Editor’s Note: Views expressed in guest columns and letters to the editor reflect the views of the author, not the views of The State News.

Last Tuesday was a disappointing night for more reasons than just basketball. As my friends and I piled out of Crunchy’s and into the cold, both our spirits and bank accounts had taken a significant hit.

For the second time this season, No. 1 Indiana had managed to sneak away with a win after mounting a four-point margin late in the game that proved impossible to overcome.

As someone who had just left the bar and was preparing to walk a mile across town in the snow, this was an agonizing fact to swallow.

But the letdowns didn’t stop there.

Maybe 30 minutes after the game, I checked my Twitter only to find a flurry of interchangeable tweets of varying perspectives in 140 unique characters.

What I learned: somewhere in East Lansing, couches were burning.

As a college­ senior and East Lansing resident of four years, the news of these makeshift bonfires sparking up around town didn’t catch me by surprise. In fact, I just laughed it off.

Images of sofas and loveseats being engulfed in flames following an upsetting defeat have become typical scenes associated with MSU basketball’s recent history. And this riot-like behavior has left an impressionable mark on the reputation of our school.

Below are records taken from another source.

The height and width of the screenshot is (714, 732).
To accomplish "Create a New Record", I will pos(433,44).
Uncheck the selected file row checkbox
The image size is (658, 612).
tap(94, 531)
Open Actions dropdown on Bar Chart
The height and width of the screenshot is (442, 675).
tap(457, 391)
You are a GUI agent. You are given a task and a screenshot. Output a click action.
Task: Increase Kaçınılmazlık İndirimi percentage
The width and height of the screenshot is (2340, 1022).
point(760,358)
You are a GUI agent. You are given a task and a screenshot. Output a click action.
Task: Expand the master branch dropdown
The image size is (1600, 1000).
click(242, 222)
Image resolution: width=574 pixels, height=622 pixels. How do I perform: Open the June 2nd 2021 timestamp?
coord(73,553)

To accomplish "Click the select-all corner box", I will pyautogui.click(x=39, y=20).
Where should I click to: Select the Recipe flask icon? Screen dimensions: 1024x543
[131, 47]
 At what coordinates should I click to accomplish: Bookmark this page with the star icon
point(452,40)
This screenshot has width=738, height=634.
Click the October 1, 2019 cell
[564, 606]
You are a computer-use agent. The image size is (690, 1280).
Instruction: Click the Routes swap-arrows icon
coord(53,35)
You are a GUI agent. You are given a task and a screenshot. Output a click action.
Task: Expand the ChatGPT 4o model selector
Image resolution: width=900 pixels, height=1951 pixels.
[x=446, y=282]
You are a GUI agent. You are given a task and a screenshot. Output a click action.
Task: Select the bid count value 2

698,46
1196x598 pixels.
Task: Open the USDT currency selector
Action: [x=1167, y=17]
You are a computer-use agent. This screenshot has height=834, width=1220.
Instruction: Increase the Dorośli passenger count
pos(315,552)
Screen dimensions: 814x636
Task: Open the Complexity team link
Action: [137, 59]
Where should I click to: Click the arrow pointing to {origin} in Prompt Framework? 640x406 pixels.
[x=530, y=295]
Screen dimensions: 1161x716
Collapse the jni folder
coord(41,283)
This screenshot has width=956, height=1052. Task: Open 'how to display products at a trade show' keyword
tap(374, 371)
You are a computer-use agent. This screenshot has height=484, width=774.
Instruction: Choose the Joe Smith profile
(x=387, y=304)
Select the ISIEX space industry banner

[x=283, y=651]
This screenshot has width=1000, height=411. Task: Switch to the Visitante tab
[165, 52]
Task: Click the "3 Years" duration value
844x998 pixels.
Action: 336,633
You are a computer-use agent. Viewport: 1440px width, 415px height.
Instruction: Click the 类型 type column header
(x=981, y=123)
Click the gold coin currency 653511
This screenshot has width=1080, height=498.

In 1999, following an NCAA Final Four loss to Duke, an estimated 10,000 students took part in a riot that resulted in nearly $500,000 worth of damages.

In 2003, an early exit in the tournament — brought about by an 85-76 loss to Texas — brought students over the edge and left vending machines and trash cans on their sides.

And most recently, in 2005, another NCAA Final Four loss to North Carolina was enough to stir a mini riot, resulting in tear gas administered against students by the local police.

For obvious reasons, these uproars were grim moments that stained an otherwise sterling reputation associated with our university.

But the events of last week weren’t like these moments, and they shouldn’t even be lumped together in the same conversation.

Sure, the loss to Indiana was a disappointment, but it didn’t invoke behavior similar to the past. The reaction it propelled from students wasn’t malicious, hate-driven or malign in any way.

If anything could be concluded about Tuesday night, it’s that the culprits behind the couch burning didn’t do so with the intent of causing harm. They simply were taking part in a tradition that has stationed itself in a confusing part of MSU’s cultural framework.

As I fell asleep that night, I didn’t assume the events I read about on Twitter would survive into the morning.

As with most of predictions, I was wrong.

By the time I woke up, news of the blazing furniture had found its way into headlines and web pages of major news circuits — including USA Today and CBS Sports.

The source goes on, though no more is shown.